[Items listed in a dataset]
########
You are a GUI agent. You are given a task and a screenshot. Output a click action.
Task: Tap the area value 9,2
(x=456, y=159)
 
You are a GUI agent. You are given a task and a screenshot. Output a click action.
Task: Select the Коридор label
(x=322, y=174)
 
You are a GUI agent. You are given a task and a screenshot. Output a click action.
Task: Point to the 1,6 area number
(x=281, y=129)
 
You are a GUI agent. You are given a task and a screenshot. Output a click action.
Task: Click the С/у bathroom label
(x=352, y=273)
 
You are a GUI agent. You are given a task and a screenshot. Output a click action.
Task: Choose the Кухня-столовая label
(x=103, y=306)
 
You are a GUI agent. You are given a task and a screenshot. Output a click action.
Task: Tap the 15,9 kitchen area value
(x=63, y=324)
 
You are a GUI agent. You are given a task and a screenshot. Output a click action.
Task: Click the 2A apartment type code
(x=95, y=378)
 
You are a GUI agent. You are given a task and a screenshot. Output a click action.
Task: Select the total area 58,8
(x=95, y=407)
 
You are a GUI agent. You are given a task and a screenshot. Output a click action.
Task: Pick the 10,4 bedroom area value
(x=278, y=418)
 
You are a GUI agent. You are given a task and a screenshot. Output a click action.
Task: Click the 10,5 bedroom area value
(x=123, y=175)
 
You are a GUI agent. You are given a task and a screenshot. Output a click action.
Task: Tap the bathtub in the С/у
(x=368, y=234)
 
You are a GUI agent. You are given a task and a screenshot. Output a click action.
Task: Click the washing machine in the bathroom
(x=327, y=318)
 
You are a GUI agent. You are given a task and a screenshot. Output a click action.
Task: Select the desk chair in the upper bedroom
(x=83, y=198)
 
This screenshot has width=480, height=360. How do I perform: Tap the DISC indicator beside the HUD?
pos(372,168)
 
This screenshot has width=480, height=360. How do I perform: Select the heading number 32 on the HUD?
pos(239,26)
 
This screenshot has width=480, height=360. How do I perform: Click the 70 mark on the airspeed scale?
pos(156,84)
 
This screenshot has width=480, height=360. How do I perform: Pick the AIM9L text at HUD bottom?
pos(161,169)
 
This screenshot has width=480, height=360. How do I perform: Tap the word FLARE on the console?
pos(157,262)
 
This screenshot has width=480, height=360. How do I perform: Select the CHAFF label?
########
◆ **INSTRUCTION**
Copy every line of the material above word for word, keeping the original order.

◆ **OUTPUT OF THE EXERCISE**
You are a GUI agent. You are given a task and a screenshot. Output a click action.
Task: Tap the area value 9,2
(x=456, y=159)
 
You are a GUI agent. You are given a task and a screenshot. Output a click action.
Task: Select the Коридор label
(x=322, y=174)
 
You are a GUI agent. You are given a task and a screenshot. Output a click action.
Task: Point to the 1,6 area number
(x=281, y=129)
 
You are a GUI agent. You are given a task and a screenshot. Output a click action.
Task: Click the С/у bathroom label
(x=352, y=273)
 
You are a GUI agent. You are given a task and a screenshot. Output a click action.
Task: Choose the Кухня-столовая label
(x=103, y=306)
 
You are a GUI agent. You are given a task and a screenshot. Output a click action.
Task: Tap the 15,9 kitchen area value
(x=63, y=324)
 
You are a GUI agent. You are given a task and a screenshot. Output a click action.
Task: Click the 2A apartment type code
(x=95, y=378)
 
You are a GUI agent. You are given a task and a screenshot. Output a click action.
Task: Select the total area 58,8
(x=95, y=407)
 
You are a GUI agent. You are given a task and a screenshot. Output a click action.
Task: Pick the 10,4 bedroom area value
(x=278, y=418)
 
You are a GUI agent. You are given a task and a screenshot. Output a click action.
Task: Click the 10,5 bedroom area value
(x=123, y=175)
 
You are a GUI agent. You are given a task and a screenshot. Output a click action.
Task: Tap the bathtub in the С/у
(x=368, y=234)
 
You are a GUI agent. You are given a task and a screenshot. Output a click action.
Task: Click the washing machine in the bathroom
(x=327, y=318)
 
You are a GUI agent. You are given a task and a screenshot. Output a click action.
Task: Select the desk chair in the upper bedroom
(x=83, y=198)
 
This screenshot has width=480, height=360. How do I perform: Tap the DISC indicator beside the HUD?
pos(372,168)
 
This screenshot has width=480, height=360. How do I perform: Select the heading number 32 on the HUD?
pos(239,26)
 
This screenshot has width=480, height=360. How do I perform: Click the 70 mark on the airspeed scale?
pos(156,84)
 
This screenshot has width=480, height=360. How do I perform: Pick the AIM9L text at HUD bottom?
pos(161,169)
 
This screenshot has width=480, height=360. How do I perform: Tap the word FLARE on the console?
pos(157,262)
 
This screenshot has width=480, height=360. How do I perform: Select the CHAFF label?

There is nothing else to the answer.